▸ **PROBLEM TO SOLVE**
Report back every line below that carries the word "Open".

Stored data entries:
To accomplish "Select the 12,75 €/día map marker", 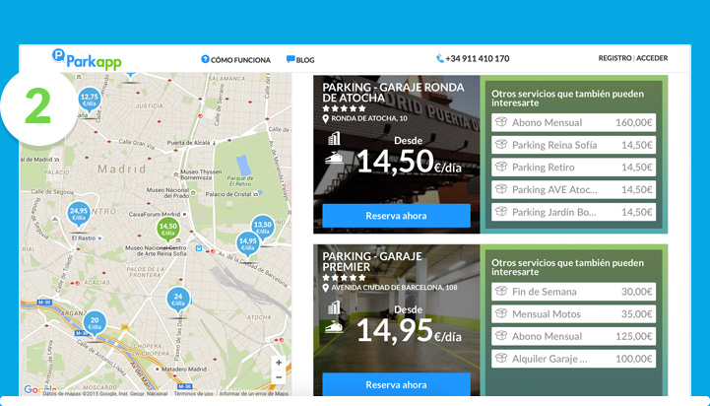I will coord(89,99).
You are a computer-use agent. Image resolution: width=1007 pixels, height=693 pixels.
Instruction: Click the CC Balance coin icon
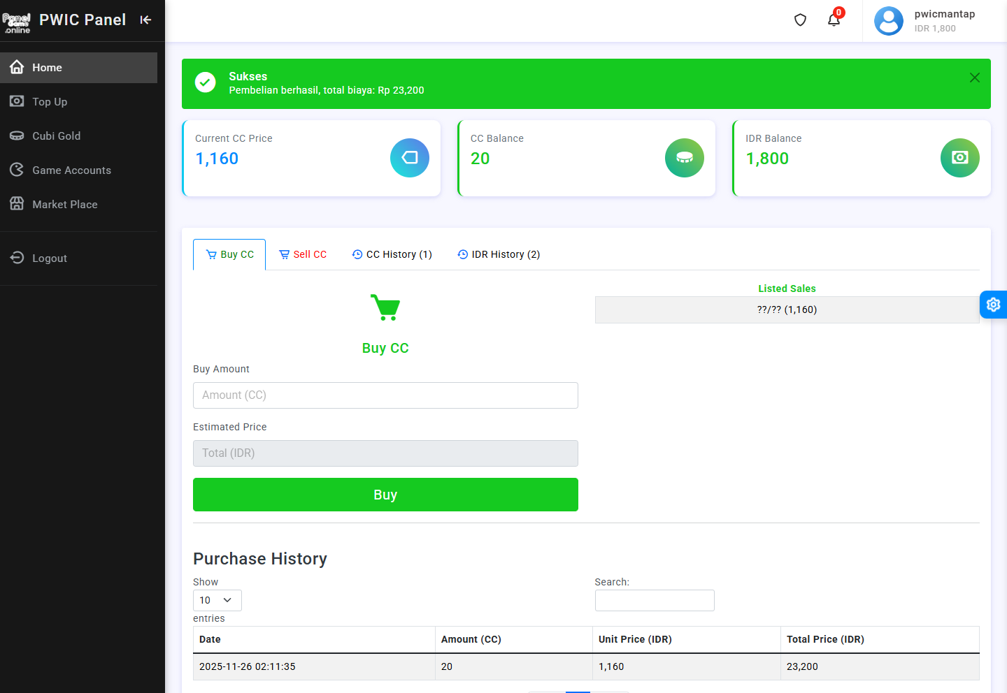click(x=684, y=158)
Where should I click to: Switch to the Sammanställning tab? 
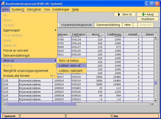point(108,25)
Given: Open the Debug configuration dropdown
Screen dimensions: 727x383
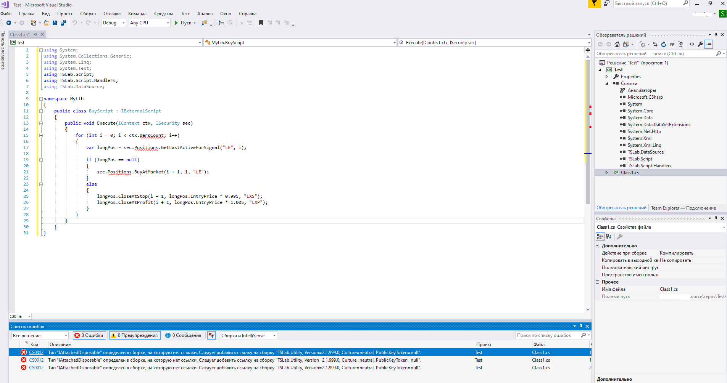Looking at the screenshot, I should (114, 23).
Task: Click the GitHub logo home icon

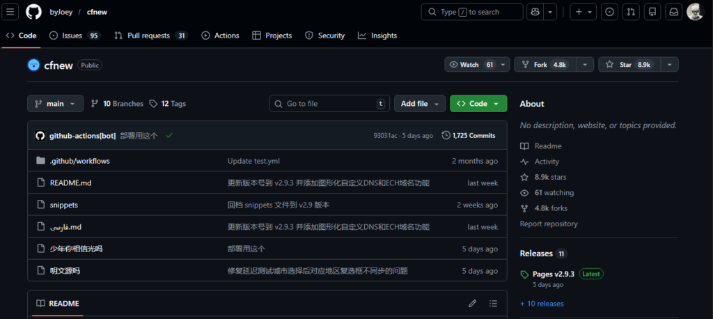Action: (33, 12)
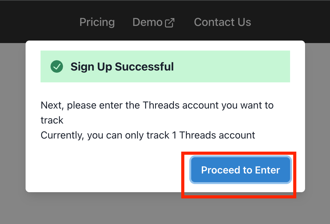The width and height of the screenshot is (330, 224).
Task: Go to Contact Us page
Action: tap(222, 22)
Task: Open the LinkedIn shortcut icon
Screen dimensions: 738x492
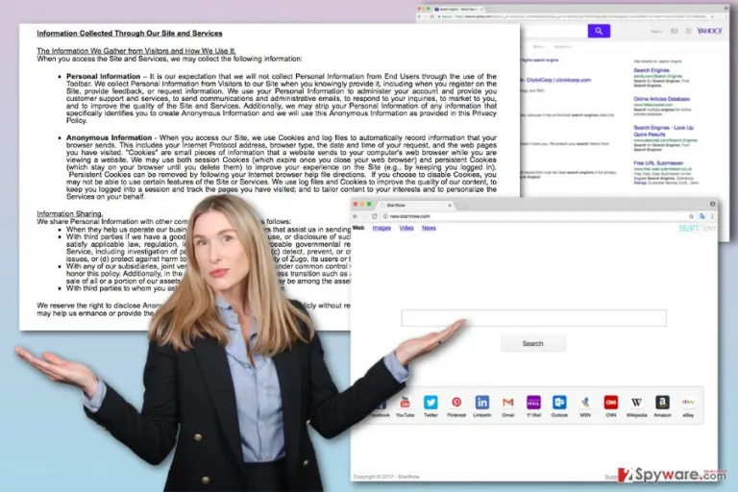Action: [482, 402]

▸ **EXERCISE SOLUTION**
Given: Open the Debug configuration dropdown
Task: Open the LinkedIn shortcut icon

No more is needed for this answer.